My internship experience with:“the renowned international Equine painter David Folley”
written by Marietta Staal October 2013
The first time I visited David Folley’s studio on September 07th 2013, he was working on his life-size image of the greatest race horse in the world – Frankel. I was surprised to behold an imagined vision of the painter. After the 10 minutes introduction formalities by Ms. Weise, my project leader from Germany, we had time to exchange contact and website details. I briefly had the opportunity for a short insight to David’s creative process.
Nine days later, on Monday September 16th I arrived at his studio at 9.30 am. He surprised me once more with his breath of mind; with his brilliant ideas, he strikes me as a bundle of energy and is constantly on the go. Unfortunately, my understanding of his lucid discourse was partly disjointed due to my need to regurgitating his spoken English into German.
As a painter myself, working with David is educational and inspiring, even though our styles, method of working and results are totally different. Nevertheless, working with an established painter from England will provide me with an overview of the art business in the UK and will give me something to think about when I return to Germany.
David’s has wide business interests and has recently formed a Community Interest Company (C.I.C.) called Discover The Arts. This company is a social enterprise business and David has created the business to service the needs of art practitioners and creators. To further his project, I accompanied David to the University of Plymouth to meet Simon Pethereck and Bertel Martin. Simon is a writer and Bertel organises the annual ‘Plymouth Literary Festival’.
This week, I had an introduction to photo shop. David is designing a newsletter to send to his many collectors. When it is completed it will be a substantial publication! I’m looking forward to ‘trans-concepting’ the newsletter’s text rather than just translating. Trans-concepting is when the writer attempts to interpret the text with the feeling of the authors original language. This will be challenging for me, because many words have convoluted meanings and interpretations.
To develop my Excel database knowledge further, David has given me the task to design a new database about racing horses. This database will enable him to pick a winner, although he is not using this database just for betting purposes! The database will be a quick and assessable method for David to choose which horse he would like to paint next. This painter’s ‘obsessive’ research is meticulous.
My next task was to start my trans-conception of David’s experiences of painting an arabian horse which was first published in the Arabian Horse Society’s Yearbook for 2012. Working on the text changed my opinions of the arabian horse as a bred.
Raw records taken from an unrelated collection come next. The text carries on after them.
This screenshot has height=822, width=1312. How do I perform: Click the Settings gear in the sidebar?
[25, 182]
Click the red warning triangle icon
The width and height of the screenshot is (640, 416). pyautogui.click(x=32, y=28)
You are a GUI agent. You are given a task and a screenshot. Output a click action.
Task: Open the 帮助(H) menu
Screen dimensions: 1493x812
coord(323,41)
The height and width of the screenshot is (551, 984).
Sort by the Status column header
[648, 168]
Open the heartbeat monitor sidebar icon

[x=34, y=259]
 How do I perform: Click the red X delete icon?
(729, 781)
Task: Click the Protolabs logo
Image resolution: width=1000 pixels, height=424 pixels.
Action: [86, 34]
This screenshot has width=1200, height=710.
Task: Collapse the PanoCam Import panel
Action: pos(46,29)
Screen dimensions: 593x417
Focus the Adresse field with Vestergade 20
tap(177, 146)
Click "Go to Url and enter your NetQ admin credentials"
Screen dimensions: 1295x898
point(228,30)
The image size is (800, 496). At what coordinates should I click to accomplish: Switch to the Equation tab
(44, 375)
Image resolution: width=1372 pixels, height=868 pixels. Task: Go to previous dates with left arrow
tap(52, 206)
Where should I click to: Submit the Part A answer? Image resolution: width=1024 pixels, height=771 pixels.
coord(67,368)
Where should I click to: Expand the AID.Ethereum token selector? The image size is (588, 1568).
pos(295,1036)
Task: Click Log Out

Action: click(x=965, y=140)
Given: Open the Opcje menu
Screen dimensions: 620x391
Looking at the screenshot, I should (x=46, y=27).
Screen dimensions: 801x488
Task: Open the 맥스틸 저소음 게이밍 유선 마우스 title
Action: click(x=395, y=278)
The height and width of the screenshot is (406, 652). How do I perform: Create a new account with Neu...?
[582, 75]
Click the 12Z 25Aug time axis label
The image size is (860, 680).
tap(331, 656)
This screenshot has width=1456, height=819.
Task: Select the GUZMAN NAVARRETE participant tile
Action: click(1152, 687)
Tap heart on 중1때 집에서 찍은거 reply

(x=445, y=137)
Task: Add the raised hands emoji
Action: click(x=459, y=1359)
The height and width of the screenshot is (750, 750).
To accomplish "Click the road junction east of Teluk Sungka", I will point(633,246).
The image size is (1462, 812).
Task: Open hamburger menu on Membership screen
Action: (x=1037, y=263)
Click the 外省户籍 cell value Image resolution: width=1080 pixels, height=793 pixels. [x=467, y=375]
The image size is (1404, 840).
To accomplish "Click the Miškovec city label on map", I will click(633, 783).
I had always considered the arabian as skittish and disorientated, with no trust in people. While working on David’s text, his experiences and the views expressed by his equine mentors has changed my perceptions.
To provide an overview and insight into David’s business interests we began to design a mind-map or to use David’s term – a‘shower thought’. On a large wall size sheet of paper we wrote names and descriptions of the different elements of these companies on different colour ‘stickies’ self-adhesive notes. The wall appears now to be full of large pieces of confetti! So many ideas, so much confusion! However, out of this confusion the exercise has made order.
Some challenges I found while trans-concepting for David where the different interpretations and cultural meanings given to words and phases. For example: the English use the word ‘breed’ to describe a species having a distinct appearance. The ordinary translation of the term ‘breed’ would be to bring a male and female together to breed or produce off-spring. This of course is not what was written. Breed in the original text by David means the distinct appearance of horses.
General office duties also included writing International business letters on behalf of David. It is surprising how much varied and wide ranging the office work is at the studio. The office work also included photographing and cataloging David’s artworks. He is scrupulous in his administration and committed to record all his ‘children’ an affectionate term he uses to describe his artworks.
While working in the studio I mentioned to David an idea for this year’s Christmas Card. He thought it was such a great idea he has cancelled the design planned for this year in favour of mine. My final trans-conception for David was an exhibition introduction by David, The Lord of Warleigh. The text explained how David is the: Accessible Painter to the People.
How can I sum up my experiences working for David! It has been a real insight working in a busy studio; I wasn’t prepared for the vast variety of different office skills and experience required to an active member of his Studio team.
To conclude, it was an honour and pleasure for me to partake in this internship and to have the opportunity to gain valuable transferable employment skills from a man with a big heart for horses.